(RECORDS FOR PROCESSING Opens)

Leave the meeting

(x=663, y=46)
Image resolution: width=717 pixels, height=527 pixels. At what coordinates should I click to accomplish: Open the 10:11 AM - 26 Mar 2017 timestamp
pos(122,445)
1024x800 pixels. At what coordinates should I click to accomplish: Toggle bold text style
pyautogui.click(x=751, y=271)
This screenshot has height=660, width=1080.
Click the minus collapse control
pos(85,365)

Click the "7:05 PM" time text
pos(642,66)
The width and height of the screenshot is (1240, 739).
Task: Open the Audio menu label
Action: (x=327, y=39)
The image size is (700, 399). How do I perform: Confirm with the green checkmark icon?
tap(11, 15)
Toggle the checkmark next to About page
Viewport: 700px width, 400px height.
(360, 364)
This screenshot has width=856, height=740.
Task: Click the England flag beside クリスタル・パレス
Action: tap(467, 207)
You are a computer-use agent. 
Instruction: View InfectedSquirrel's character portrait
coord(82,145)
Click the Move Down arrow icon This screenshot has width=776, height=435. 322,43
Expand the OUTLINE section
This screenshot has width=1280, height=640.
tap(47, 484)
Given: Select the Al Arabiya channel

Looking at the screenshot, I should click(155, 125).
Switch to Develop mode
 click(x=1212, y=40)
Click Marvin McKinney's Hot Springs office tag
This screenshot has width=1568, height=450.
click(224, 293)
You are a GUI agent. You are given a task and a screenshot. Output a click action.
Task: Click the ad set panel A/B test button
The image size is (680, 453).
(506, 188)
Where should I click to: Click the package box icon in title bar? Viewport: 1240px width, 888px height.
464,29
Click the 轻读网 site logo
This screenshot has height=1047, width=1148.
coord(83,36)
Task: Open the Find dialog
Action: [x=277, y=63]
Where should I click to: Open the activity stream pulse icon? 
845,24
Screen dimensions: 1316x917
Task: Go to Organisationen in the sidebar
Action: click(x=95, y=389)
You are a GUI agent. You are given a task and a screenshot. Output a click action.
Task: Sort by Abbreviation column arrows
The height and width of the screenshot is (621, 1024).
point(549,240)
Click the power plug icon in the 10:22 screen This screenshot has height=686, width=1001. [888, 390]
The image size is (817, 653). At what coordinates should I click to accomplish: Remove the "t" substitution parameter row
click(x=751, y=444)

(RECORDS FOR PROCESSING Closes)

◆ **EXERCISE OBJECTIVE**
In the records above, find the line with "Click the 轻读网 site logo"; write out exactly that line and each one after it, stopping after the line with "Click the power".

◆ **ANSWER TO THE PROBLEM**
Click the 轻读网 site logo
This screenshot has height=1047, width=1148.
coord(83,36)
Task: Open the Find dialog
Action: [x=277, y=63]
Where should I click to: Open the activity stream pulse icon? 
845,24
Screen dimensions: 1316x917
Task: Go to Organisationen in the sidebar
Action: click(x=95, y=389)
You are a GUI agent. You are given a task and a screenshot. Output a click action.
Task: Sort by Abbreviation column arrows
The height and width of the screenshot is (621, 1024).
point(549,240)
Click the power plug icon in the 10:22 screen This screenshot has height=686, width=1001. [888, 390]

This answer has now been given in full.